Me sonrió con educación.

– Sí.

– Kinsey Millhone. ¿Puedo sentarme?

Le tendí la mano. Para estrechármela, se medio levantó de la silla al tiempo que se inclinaba con cortesía. Me dio un apretón enérgico, tenía la piel fría como el hielo a causa del contacto con el vaso que tenía sobre la mesa.

– Como guste -dijo. Tenía los ojos azules y la mirada tenaz. Me señaló una silla.

Dejé el bolso en el suelo y tomé asiento en la silla que tenía al lado.

– No quisiera molestarle.

– Depende de lo que quiera. -Su sonrisa era agradable pero huidiza y en ningún momento se le contagiaba a los ojos.

– Todo parece indicar que Wendell Jaffe está vivo.

La expresión se le neutralizó de pronto y se puso rígido, suspendiendo la animación como si hubiera sufrido un repentino corte de energía. Durante una fracción de segundo me pasó por la cabeza la posibilidad de que hubiese estado en contacto con Jaffe desde la desaparición de este último. Al parecer no dudaba de mi palabra, lo cual me ahorraba en principio toda la retórica que había tenido que emplear con Dana. Engulló y asimiló la información sin emitir ninguna exclamación de consternación o sorpresa. Tampoco manifestó el menor asomo de incredulidad. Volvió a ponerse en movimiento. Introdujo la mano en el bolsillo de la chaqueta y sacó una cajetilla de cigarrillos con objeto de contemporizar hasta hacerse una idea de mis intenciones. Sacudió el paquete de tabaco, el filtro de varios cigarrillos asomó a la vez y me alargó la cajetilla. Negué con la cabeza. Se puso un cigarrillo entre los labios.

– ¿Le molesta si fumo?

– De ningún modo. -La verdad es que detesto el tabaco, pero quería que me proporcionase información y no me pareció el momento más indicado para ponerle al tanto de mis alergias.

Encendió una cerilla y ahuecó las manos para proteger la llama. La apagó agitando la mano, dejó el fósforo en el cenicero y se guardó la caja en el bolsillo. Percibí el olor del azufre y ese primer tufo del tabaco chamuscado que no tiene parangón en este mundo. Todas las mañanas, cuando me pongo al volante y me dirijo al trabajo, percibo las ráfagas cargadas con ese mismo olor que salen de los conductos del aire acondicionado de los hoteles donde se permite injustamente que los fumadores se mezclen con el resto de la humanidad.

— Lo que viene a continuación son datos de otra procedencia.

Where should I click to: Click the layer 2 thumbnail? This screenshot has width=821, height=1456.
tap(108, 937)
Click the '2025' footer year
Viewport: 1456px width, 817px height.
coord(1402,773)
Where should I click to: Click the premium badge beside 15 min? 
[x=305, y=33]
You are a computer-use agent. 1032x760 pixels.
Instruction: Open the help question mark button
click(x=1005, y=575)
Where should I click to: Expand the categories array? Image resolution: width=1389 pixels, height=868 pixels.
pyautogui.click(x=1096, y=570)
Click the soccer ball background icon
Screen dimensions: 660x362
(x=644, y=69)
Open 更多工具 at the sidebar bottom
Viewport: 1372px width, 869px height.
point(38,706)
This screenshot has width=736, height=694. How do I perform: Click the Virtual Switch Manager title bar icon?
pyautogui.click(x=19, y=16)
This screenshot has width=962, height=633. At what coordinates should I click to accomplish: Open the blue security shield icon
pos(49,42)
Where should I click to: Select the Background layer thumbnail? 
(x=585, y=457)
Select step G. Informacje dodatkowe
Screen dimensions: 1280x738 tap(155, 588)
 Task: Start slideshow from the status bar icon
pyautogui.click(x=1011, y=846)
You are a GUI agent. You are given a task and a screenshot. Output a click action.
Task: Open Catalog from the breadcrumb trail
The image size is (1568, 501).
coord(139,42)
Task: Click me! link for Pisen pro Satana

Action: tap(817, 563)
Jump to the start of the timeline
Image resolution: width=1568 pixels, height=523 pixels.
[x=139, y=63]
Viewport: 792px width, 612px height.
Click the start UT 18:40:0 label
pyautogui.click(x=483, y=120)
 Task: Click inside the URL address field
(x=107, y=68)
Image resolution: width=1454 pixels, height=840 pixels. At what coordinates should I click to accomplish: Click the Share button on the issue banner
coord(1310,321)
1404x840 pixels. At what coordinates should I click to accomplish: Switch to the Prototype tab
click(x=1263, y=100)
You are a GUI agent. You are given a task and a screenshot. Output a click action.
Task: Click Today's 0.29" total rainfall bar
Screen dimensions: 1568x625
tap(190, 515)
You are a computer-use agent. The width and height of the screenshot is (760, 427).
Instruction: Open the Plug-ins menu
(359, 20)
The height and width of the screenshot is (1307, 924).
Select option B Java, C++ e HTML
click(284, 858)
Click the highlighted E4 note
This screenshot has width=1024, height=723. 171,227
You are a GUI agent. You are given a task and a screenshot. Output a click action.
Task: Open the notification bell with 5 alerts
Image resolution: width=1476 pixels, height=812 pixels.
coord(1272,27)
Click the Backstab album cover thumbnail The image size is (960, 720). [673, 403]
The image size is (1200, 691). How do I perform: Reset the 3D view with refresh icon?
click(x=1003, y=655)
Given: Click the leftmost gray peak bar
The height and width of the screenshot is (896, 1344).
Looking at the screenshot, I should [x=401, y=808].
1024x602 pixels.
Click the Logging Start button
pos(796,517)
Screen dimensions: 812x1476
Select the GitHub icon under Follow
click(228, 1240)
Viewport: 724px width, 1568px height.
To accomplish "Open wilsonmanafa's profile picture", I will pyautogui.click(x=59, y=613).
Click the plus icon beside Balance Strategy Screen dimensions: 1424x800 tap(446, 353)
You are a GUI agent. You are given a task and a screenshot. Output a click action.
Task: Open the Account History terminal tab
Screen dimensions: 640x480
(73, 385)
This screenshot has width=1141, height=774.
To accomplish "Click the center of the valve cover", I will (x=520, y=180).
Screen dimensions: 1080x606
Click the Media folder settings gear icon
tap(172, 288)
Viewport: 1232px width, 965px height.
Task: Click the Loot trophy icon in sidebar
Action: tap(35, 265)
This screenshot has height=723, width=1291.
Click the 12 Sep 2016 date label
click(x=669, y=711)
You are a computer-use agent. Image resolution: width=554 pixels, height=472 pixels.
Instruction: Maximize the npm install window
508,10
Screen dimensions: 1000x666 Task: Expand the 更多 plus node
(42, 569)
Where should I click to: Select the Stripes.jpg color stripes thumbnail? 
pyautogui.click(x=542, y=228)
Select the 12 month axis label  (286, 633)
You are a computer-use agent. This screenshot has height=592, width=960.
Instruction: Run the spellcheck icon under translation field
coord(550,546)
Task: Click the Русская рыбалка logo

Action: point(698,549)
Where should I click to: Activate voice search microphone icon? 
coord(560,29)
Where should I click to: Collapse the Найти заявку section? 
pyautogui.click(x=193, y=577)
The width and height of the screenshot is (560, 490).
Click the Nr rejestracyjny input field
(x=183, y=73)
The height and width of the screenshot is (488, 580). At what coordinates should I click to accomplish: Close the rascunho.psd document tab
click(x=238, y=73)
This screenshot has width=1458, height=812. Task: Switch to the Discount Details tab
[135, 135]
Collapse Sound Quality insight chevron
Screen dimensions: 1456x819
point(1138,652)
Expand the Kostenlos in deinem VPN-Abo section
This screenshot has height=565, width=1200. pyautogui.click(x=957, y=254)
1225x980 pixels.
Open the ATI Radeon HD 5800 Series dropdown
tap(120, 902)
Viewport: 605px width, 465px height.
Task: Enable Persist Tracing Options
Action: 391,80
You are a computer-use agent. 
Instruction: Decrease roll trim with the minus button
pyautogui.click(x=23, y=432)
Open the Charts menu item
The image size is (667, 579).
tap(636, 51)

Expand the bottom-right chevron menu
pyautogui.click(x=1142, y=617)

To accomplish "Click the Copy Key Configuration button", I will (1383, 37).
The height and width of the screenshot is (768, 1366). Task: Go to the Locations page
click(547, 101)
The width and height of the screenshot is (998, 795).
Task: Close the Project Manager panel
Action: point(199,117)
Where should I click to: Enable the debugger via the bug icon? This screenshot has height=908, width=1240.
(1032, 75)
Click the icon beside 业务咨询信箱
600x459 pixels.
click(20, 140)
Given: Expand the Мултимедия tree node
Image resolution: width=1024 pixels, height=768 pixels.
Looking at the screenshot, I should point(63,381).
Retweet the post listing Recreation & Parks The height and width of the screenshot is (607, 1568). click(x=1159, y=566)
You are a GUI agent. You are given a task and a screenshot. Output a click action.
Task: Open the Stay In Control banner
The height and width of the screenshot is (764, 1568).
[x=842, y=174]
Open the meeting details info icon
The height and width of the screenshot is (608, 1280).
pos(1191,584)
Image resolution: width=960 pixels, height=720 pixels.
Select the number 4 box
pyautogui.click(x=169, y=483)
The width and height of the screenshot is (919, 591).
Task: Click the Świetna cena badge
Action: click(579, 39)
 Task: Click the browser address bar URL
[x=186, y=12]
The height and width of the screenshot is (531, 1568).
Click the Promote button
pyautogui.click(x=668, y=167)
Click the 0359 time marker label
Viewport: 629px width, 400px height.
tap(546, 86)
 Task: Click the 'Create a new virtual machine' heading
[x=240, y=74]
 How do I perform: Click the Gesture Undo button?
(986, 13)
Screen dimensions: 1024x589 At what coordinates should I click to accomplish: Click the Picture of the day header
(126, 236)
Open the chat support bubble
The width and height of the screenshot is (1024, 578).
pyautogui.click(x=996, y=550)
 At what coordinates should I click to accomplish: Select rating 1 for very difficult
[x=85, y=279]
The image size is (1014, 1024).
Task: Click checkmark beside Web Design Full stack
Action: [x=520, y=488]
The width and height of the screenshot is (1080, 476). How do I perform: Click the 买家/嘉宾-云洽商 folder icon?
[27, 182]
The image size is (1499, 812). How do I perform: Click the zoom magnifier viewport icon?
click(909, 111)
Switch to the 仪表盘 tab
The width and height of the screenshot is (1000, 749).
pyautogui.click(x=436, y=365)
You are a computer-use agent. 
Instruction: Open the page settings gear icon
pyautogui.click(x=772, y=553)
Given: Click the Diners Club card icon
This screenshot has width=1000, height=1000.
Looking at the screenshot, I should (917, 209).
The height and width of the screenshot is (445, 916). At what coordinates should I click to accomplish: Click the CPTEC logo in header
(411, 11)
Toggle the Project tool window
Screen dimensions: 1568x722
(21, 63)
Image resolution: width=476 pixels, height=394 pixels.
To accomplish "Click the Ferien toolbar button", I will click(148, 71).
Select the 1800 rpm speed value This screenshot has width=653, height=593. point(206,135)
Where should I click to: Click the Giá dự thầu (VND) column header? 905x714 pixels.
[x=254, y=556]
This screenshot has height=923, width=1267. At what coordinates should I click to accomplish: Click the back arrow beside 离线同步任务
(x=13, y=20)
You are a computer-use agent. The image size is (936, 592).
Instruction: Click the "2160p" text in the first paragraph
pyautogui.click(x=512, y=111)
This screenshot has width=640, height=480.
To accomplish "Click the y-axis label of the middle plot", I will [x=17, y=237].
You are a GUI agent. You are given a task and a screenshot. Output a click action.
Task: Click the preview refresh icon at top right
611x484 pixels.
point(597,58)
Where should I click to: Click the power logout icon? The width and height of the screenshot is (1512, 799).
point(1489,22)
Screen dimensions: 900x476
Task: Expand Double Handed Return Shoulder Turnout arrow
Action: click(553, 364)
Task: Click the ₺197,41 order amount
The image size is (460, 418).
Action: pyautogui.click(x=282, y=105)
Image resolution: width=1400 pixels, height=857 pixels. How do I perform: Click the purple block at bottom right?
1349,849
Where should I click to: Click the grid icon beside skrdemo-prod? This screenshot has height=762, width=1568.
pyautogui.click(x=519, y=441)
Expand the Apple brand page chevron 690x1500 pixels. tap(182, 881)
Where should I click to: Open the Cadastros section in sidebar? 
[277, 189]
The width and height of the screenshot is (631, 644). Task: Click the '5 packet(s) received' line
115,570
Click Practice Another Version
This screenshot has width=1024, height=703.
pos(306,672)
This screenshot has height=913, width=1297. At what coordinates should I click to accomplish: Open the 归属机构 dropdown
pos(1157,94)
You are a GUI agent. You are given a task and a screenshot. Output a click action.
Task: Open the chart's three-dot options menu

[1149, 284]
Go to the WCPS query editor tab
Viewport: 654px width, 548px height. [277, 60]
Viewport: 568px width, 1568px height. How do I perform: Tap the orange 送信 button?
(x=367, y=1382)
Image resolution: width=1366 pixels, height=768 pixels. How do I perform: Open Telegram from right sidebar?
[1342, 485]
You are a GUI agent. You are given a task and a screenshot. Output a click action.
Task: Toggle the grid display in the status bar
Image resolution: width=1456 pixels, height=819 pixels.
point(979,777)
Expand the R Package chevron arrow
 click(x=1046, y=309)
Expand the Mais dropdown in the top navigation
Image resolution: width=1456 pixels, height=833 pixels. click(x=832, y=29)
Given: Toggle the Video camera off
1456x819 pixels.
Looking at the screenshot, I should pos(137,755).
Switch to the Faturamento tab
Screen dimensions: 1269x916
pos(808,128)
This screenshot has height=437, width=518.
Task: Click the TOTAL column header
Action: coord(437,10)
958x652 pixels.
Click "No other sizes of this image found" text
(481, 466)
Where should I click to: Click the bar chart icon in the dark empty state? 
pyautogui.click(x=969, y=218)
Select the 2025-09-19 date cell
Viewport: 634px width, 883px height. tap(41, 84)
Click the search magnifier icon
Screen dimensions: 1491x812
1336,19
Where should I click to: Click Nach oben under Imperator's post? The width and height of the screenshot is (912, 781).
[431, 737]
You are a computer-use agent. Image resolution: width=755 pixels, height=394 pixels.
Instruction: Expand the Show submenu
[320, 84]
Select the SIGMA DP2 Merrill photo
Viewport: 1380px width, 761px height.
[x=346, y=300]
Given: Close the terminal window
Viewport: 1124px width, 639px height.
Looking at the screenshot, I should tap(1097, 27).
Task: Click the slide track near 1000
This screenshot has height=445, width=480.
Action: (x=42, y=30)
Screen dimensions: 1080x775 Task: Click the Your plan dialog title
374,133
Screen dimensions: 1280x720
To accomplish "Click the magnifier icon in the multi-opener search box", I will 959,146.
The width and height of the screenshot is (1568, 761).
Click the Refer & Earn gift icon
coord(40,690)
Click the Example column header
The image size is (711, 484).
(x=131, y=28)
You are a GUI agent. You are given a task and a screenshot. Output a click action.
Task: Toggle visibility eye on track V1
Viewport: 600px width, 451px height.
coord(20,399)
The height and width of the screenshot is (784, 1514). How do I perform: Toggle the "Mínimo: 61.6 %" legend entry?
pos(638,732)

– ¿Le apetece tomar algo? -preguntó-. Iba a pedir otra bebida para mí.

– Sí, gracias.

– ¿Qué quiere tomar?

– Me conformo con un vaso de Chardonnay.

Llamó con la mano al camarero, que se acercó y tomó nota del pedido. Eckert bebía whisky escocés.

Cuando se alejó el camarero, volvió a concentrar en mí la mirada y la atención.

– ¿Quién es usted? ¿Policía de tráfico? ¿De la Brigada de Estupefacientes? ¿De Hacienda?

– Detective privada. Investigo reclamaciones para la compañía de seguros La Fidelidad de California.

– Dana ha conseguido cobrar, ¿eh?

– Hace dos meses.

Un grupo de bebedores que había junto a la barra estalló en carcajadas estrepitosas y Eckert tuvo que adelantar la cabeza para que yo le oyese.

– ¿Por qué se ha cuestionado todo este asunto?

– Un agente de LFC, jubilado ya, lo vio en México la semana pasada. A mí me contrataron al día siguiente para comprobar la información.

– ¿Y verificó que se trataba realmente de Wendell?

– Más o menos -dije-. No conocía en persona al señor Jaffe, de modo que no me atrevería a jurar que era él.

– Pero lo vio -dijo.

– A él o a un hombre que se le parecía muchísimo. Se ha hecho un poco de cirugía plástica. Seguramente fue lo primero que se le ocurrió.

Se me quedó mirando con los ojos fijos en el vacío y cabeceó. Esbozó una ligera sonrisa.

– Se lo ha contado ya a Dana, ¿verdad?

– He hablado con ella hace un rato. No le entusiasmó la noticia.